The cascade effects multiply geometrically. Extreme weather increasingly threatens ground-based monitoring infrastructure precisely when satellite-based alternatives face deliberate degradation. Each satellite collision creates debris threatening other satellites in cascade effects. Military systems face increased burden for civilian monitoring precisely when they need focus on strategic threats.

China recognises these vulnerabilities and exploits them ruthlessly. Chinese space and weather agencies expand international partnerships whilst American capabilities contract. Chinese companies gain competitive advantages as American firms face restricted data access. Most critically, Chinese strategic planning incorporates American oversight degradation as a predictable factor in future competitions.

The consequences are already visible. International maritime operations increasingly rely on European rather than American weather data. Commercial satellite operators explore foreign alternatives to American tracking services. Military allies develop independent capabilities rather than depend on degraded American systems.

The irony cuts deep: in pursuing ideological purity about government overreach, America hands strategic advantages to authoritarian competitors who suffer no such qualms about state capability. Beijing watches American infrastructure degradation with satisfaction, knowing each eliminated program represents transferred influence they need not fight to acquire.

Yet reversal remains possible if Americans recognise infrastructure capture before permanent damage occurs. The satellites still function, the technical expertise remains intact, and the institutional knowledge persists.

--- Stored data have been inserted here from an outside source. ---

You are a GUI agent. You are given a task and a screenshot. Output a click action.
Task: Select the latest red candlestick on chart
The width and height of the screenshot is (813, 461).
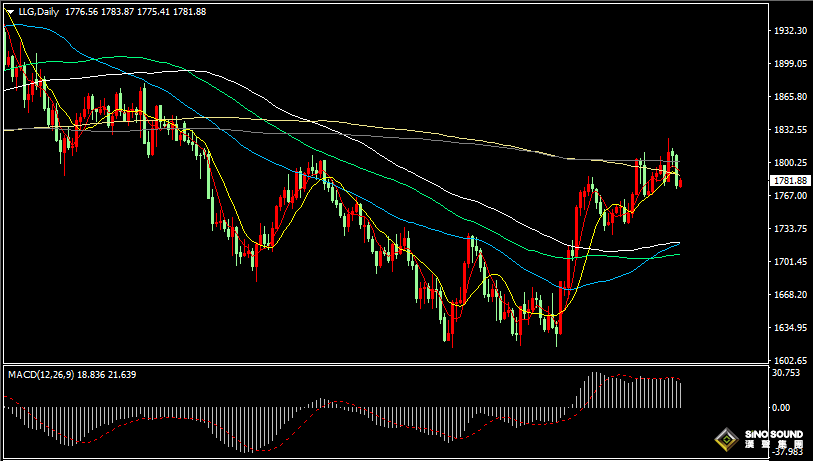point(680,183)
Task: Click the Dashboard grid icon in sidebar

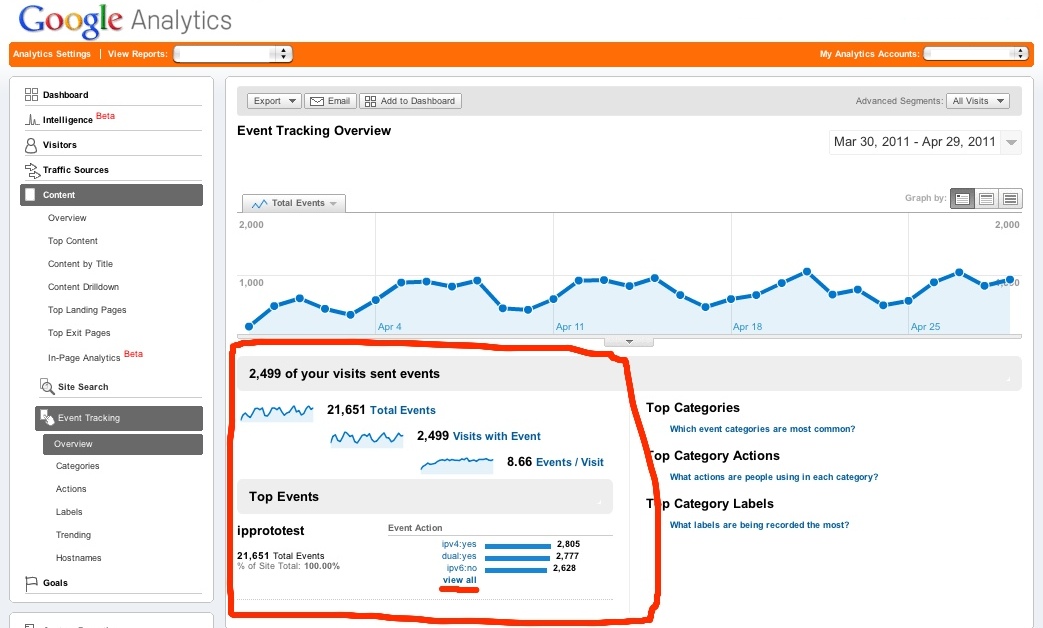Action: coord(31,95)
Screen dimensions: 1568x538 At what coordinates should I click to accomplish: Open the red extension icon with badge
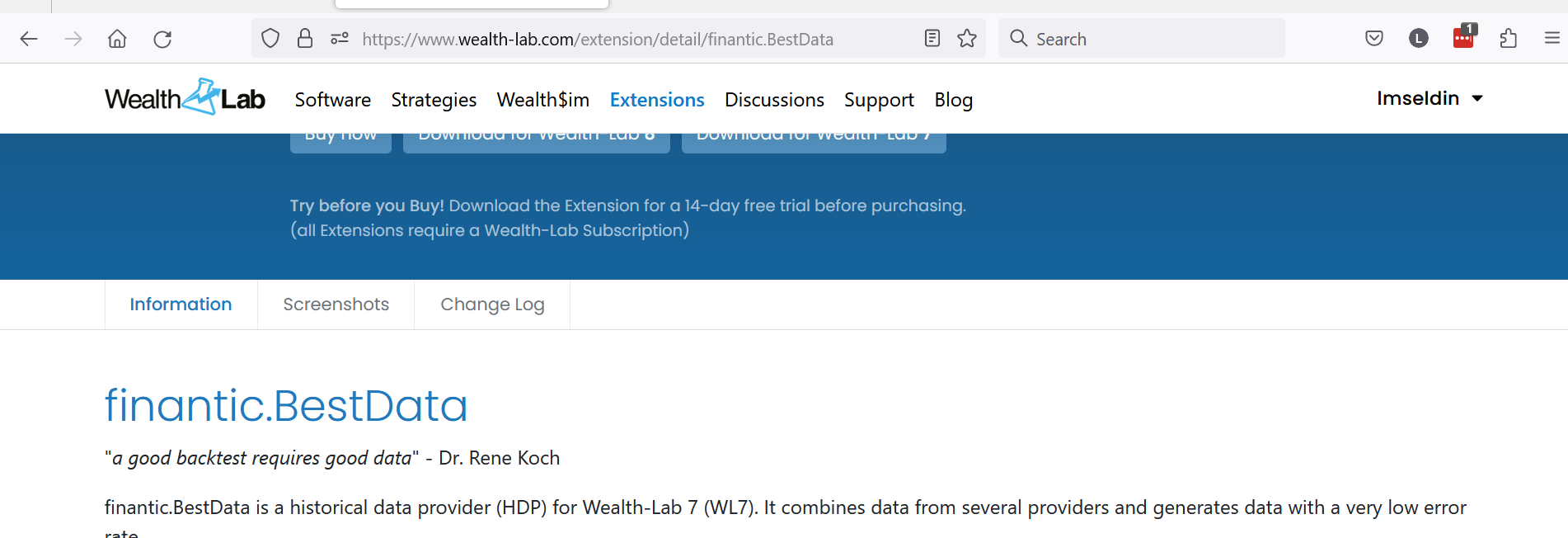pyautogui.click(x=1464, y=37)
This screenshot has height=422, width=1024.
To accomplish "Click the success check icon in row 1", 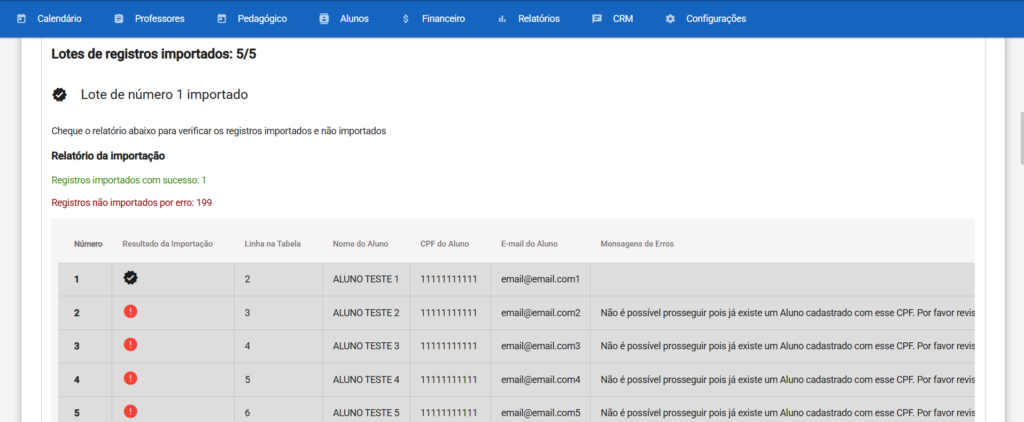I will coord(131,278).
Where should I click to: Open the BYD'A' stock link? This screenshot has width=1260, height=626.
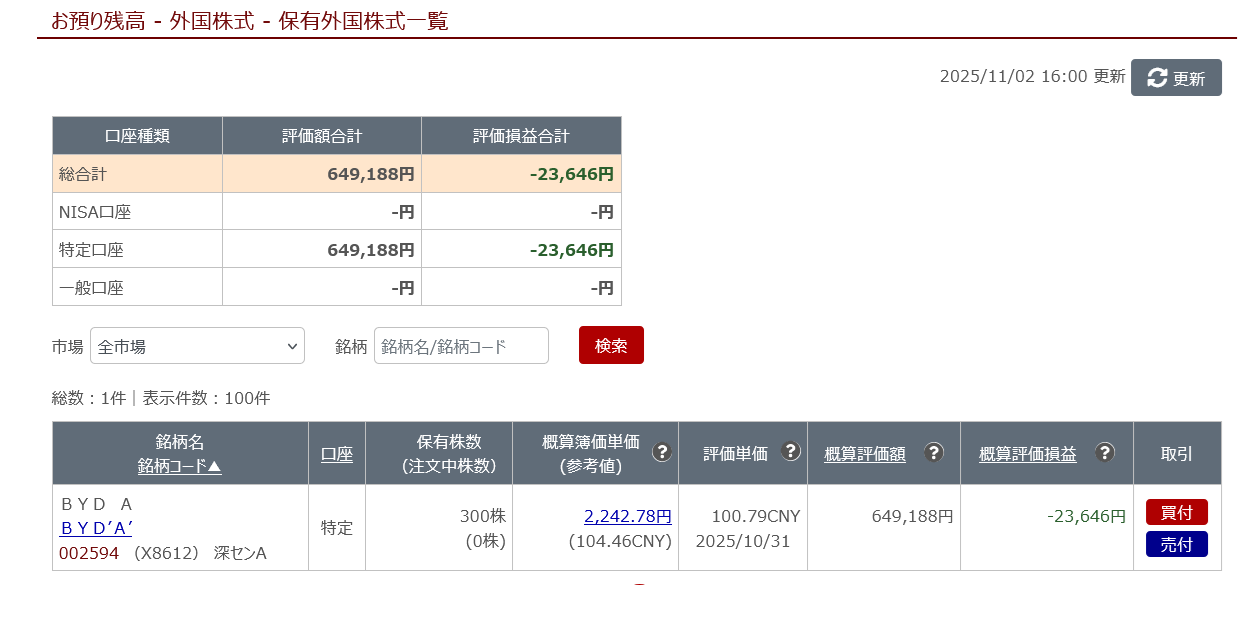point(96,529)
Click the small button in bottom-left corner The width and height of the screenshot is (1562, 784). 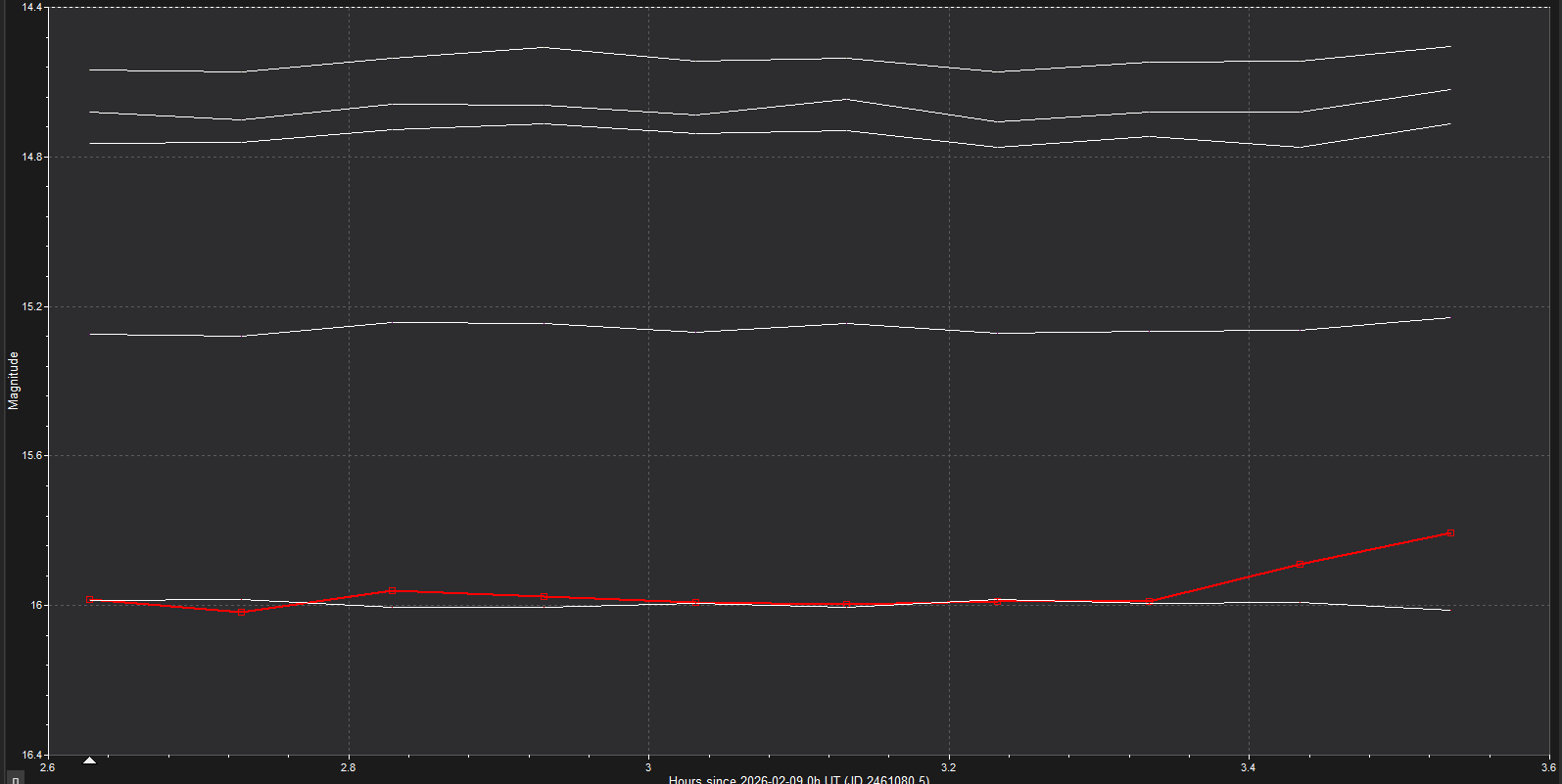pyautogui.click(x=15, y=779)
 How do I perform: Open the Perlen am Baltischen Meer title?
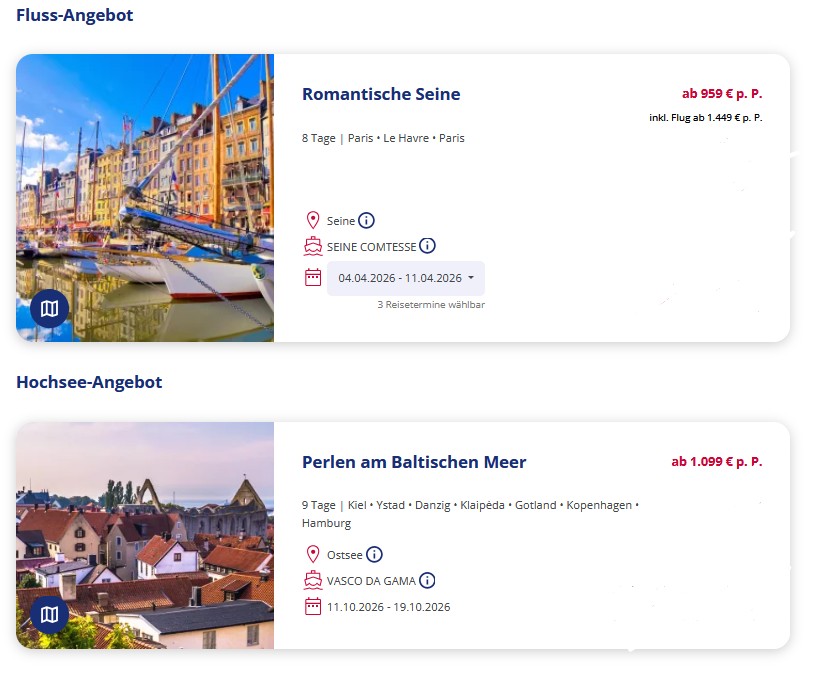(x=414, y=462)
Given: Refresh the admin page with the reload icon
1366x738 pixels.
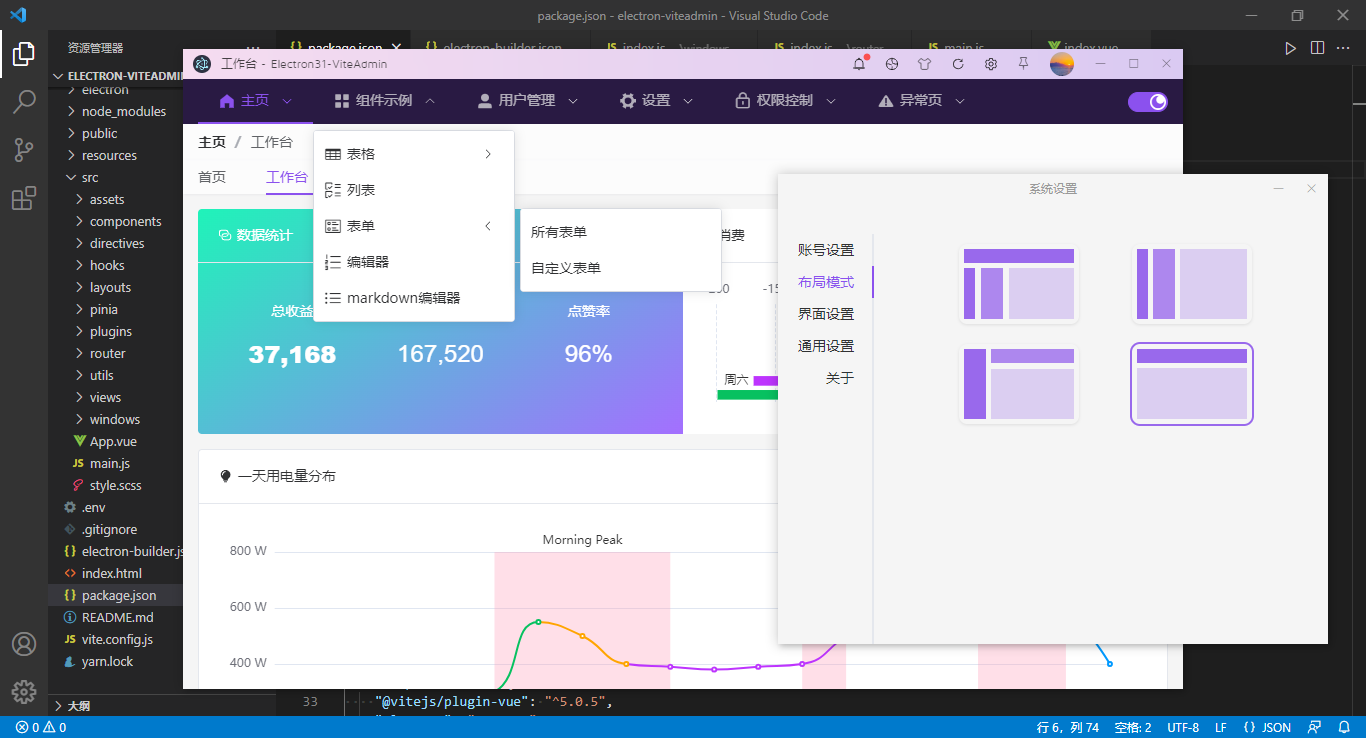Looking at the screenshot, I should pyautogui.click(x=958, y=64).
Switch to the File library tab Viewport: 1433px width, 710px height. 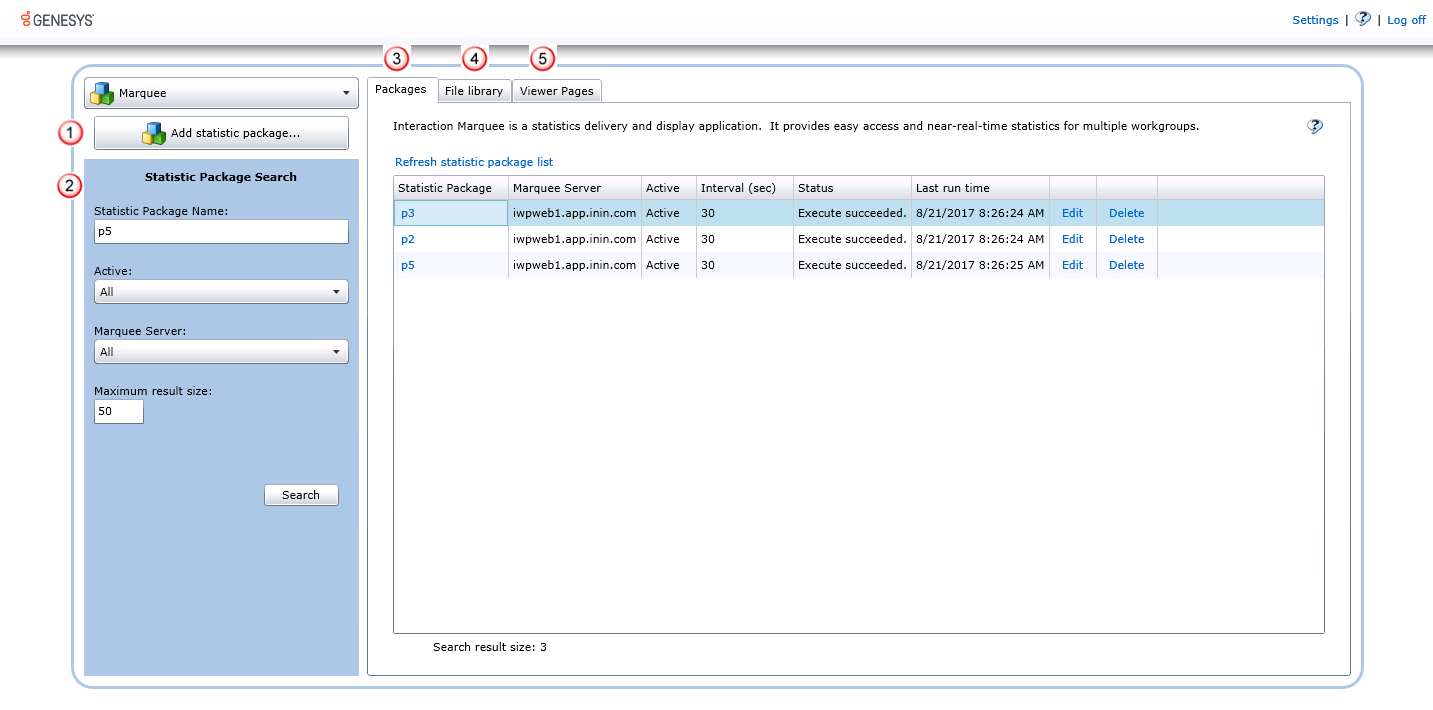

What's required is political recognition that surveillance infrastructure represents strategic assets worth protecting rather than burdens requiring elimination.

The choice is stark: restore public oversight capabilities whilst infrastructure remains intact, or accept permanent technological subordination to competitors who understand the value of seeing disasters before they strike. The satellites overhead continue their vigil. Whether America chooses to watch depends on decisions made in the coming months.

The storm clouds are gathering, both literally and figuratively. The question is whether America will choose to see them coming.